At the Riksbank International Symposium, Fed Chairman Jerome Powell hints without mincing words that even for 2023 there will be rate hikes probably up to 5% and that the Fed’s action will not stop regardless of the macro picture.
2023 begins in the same way as 2022 had ended: in anticipation of CPI data, Jerome Powell, chairman of the US Fed, speaks during the Swedish keynote speech talking about the fight against inflation as a problem that requires bold measures that will be able to go against public opinion in order to be effective.
The Federal Reserve Chairman is aware of the problems that realigning prices through rate action brings but it is a necessary evil for the health of the US economy and indirectly the entire planet.

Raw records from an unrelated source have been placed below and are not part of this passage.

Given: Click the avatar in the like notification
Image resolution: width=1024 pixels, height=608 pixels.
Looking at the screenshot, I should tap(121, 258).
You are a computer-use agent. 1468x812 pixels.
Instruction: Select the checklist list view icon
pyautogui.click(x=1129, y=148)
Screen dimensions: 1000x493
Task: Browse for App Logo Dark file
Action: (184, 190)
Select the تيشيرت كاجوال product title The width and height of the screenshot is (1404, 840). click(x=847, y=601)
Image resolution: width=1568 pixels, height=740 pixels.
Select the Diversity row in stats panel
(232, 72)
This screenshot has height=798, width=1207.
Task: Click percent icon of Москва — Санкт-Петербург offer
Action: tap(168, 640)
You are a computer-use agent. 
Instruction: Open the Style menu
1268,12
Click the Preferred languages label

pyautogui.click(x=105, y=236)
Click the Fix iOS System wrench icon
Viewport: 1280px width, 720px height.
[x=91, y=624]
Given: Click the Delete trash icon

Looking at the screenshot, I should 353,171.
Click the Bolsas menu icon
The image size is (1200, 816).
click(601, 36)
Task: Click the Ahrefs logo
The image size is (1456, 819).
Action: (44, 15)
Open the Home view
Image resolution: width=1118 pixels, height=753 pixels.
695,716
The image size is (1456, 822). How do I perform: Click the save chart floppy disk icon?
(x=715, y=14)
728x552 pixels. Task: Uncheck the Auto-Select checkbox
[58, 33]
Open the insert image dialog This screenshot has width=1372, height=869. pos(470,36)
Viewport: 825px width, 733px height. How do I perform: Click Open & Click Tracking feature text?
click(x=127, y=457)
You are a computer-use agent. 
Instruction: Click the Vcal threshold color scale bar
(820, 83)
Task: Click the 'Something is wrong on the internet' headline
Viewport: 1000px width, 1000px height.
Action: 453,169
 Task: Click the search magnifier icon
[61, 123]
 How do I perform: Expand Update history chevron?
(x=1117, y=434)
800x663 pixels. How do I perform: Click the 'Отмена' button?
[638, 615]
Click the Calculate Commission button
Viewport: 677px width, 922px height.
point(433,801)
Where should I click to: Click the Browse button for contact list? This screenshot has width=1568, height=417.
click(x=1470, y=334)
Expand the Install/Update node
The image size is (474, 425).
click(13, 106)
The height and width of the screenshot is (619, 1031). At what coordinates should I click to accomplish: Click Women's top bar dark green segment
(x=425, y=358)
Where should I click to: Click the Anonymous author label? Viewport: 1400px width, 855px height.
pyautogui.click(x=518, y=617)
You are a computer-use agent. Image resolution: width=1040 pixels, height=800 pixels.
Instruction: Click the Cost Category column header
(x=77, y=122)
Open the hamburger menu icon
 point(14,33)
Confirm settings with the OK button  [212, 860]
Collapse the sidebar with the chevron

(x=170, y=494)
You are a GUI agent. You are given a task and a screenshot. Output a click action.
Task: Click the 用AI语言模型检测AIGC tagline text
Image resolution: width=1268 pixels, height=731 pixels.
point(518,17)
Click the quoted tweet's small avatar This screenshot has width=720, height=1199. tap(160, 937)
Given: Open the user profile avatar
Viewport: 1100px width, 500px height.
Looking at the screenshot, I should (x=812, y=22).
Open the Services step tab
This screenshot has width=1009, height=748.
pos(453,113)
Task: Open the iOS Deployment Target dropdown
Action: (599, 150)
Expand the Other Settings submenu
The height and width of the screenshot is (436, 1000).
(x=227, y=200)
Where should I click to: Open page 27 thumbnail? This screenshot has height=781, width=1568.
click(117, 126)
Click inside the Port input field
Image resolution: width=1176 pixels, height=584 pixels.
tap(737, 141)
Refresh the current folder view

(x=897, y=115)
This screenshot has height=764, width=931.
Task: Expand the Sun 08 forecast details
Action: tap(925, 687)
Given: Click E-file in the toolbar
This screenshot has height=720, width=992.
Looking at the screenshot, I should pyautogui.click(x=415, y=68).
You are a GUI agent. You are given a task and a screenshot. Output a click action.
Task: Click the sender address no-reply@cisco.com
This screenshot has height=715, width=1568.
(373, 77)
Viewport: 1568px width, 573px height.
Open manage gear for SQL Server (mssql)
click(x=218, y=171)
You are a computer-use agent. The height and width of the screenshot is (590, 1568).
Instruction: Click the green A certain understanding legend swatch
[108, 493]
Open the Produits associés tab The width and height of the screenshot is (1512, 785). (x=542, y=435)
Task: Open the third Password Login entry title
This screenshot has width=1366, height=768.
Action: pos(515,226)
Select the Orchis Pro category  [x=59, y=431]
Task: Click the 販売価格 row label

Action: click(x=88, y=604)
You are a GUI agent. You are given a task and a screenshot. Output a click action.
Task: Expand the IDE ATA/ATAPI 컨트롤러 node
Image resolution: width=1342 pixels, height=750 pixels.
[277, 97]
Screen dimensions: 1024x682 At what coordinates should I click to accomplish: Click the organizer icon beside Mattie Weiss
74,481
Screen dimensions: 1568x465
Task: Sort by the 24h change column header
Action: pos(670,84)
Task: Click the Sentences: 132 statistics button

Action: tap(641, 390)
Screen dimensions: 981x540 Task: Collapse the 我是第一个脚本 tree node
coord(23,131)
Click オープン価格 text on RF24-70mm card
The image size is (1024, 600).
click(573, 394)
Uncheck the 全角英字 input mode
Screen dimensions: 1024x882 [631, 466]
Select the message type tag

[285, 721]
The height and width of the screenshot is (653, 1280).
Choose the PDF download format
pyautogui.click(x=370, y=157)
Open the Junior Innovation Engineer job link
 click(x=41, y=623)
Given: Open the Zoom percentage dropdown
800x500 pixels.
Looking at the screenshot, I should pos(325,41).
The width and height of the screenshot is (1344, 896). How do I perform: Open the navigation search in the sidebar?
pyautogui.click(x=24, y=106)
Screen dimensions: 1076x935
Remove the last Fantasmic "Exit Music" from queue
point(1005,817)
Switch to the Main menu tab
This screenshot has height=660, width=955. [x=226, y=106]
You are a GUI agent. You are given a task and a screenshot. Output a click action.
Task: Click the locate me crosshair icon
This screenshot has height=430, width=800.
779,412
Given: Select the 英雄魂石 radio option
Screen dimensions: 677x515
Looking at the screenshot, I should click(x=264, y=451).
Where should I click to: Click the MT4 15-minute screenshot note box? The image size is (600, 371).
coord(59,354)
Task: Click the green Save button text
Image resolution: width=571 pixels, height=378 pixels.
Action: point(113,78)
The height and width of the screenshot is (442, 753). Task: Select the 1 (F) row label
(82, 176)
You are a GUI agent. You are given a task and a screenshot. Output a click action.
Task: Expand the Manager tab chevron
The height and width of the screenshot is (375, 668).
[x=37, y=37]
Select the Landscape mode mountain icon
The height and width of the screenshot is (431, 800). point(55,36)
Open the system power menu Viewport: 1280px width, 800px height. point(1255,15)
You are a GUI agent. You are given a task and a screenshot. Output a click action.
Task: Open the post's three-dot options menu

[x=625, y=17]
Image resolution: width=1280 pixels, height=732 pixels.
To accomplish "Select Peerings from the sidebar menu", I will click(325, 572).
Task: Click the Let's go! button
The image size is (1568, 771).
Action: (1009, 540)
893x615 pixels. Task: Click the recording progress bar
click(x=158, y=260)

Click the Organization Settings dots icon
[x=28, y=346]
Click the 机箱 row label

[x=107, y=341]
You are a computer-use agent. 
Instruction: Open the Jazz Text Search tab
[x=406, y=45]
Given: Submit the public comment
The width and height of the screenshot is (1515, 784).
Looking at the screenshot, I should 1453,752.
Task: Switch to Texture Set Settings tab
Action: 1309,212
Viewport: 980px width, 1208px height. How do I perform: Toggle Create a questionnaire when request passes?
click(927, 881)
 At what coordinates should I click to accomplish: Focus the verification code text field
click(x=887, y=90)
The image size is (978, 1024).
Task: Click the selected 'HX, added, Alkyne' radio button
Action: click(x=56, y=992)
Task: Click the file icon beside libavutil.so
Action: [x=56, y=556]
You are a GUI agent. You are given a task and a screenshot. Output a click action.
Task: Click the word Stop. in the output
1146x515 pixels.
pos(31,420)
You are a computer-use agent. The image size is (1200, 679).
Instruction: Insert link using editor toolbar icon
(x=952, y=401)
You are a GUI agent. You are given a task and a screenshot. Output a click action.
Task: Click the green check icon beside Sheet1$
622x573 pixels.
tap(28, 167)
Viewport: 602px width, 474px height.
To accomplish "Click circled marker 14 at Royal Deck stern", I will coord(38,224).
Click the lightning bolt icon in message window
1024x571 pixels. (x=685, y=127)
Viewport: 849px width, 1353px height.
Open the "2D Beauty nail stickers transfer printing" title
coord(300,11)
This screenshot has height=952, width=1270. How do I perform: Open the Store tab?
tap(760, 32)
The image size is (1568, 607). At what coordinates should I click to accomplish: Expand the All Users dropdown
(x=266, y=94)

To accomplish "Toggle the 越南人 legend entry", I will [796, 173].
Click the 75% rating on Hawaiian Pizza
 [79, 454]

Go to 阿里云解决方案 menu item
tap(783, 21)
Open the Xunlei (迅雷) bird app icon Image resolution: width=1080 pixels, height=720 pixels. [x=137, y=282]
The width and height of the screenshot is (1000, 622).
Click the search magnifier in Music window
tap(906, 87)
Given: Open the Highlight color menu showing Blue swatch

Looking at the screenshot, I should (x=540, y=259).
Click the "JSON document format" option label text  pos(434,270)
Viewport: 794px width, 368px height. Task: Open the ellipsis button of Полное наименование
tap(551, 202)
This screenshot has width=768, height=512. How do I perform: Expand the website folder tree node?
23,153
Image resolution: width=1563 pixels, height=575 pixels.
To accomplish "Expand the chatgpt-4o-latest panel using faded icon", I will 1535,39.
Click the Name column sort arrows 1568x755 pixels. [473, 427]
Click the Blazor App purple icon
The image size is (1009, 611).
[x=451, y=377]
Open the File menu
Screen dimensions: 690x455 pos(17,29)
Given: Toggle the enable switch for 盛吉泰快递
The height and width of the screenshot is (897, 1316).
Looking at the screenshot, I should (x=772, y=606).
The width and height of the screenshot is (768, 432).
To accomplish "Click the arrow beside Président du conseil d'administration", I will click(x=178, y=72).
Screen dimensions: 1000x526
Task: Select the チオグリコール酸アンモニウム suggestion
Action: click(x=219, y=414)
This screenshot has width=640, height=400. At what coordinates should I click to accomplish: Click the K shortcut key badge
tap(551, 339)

Following the speech in Stockholm at the Riksbank with tones of a true hawk of economic policy, the stock markets in Europe close weak and Milan thus loses 0.08%, meanwhile Schnabel of the European Central Bank along the lines of what the top US economic figure says that rates still have to go up a lot because the problems will not resolve themselves.
The stock markets, remembering the pains suffered in the past year in fighting the great evil of inflation, did not pop champagne at the words of the president of the American economic body.
In 2022, altogether, interest rates were raised by more than 4% to the tune of 75 basis points and 50 basis points.
The Federal Reserve presidents in Atlanta and San Francisco yesterday said they think rates will have to touch at least 5% to reach a reasonable level of effectiveness and safety before they can take a break.
Powell’s words and those of the local presidents of the monetary policy body were echoed in stock markets around the world with Tokyo’s only counter-trend figure rising 0.78%.
The words of Fed Chairman Jerome Powell
Europe is greatly affected by the statements made at the International Symposium organized by the Riksbank, where Powell explained how economic measures and policy must make their own choices independently and without one interfering with the other and vice versa.
Price stability is the real goal to strive for, despite the fact that the sacrifices made and to be made are so important because the economic fabric of the country depends on it.
According to Isabel Schnabel, a member of the Executive Board of the European Central Bank at the symposium microphones:
“to solve the current inflation problem, financing conditions will have to become tight so as to slow down the growth of aggregate demand, necessary to reduce the upward pressure on prices that has resulted from the lasting damage to the euro area’s productive capacity euros caused by the energy crisis. It is essential that we stick to our statutory objectives, and resist the temptation to broaden our field of action in the face of other, important social problems.”
Around the world, the echoes of the Swedish interventions by the world’s financial elite have had their effects and so for example, Italy’s main stock index, the Ftse 100 closes poorly losing 0.40% of its value to 7,693.70 points (Ftse Mib -0.08%) the Dax in Frankfurt loses 0.15% to 14,770.45 points and the Cac40 in Paris is no different, losing 0.55% to 6,869.14 points.
The spread between the German Bund and its Italian counterpart (BTP) is falling sharply to 191 basis points while the effect on the Italian 10-year is that the value jumps to 4.21%.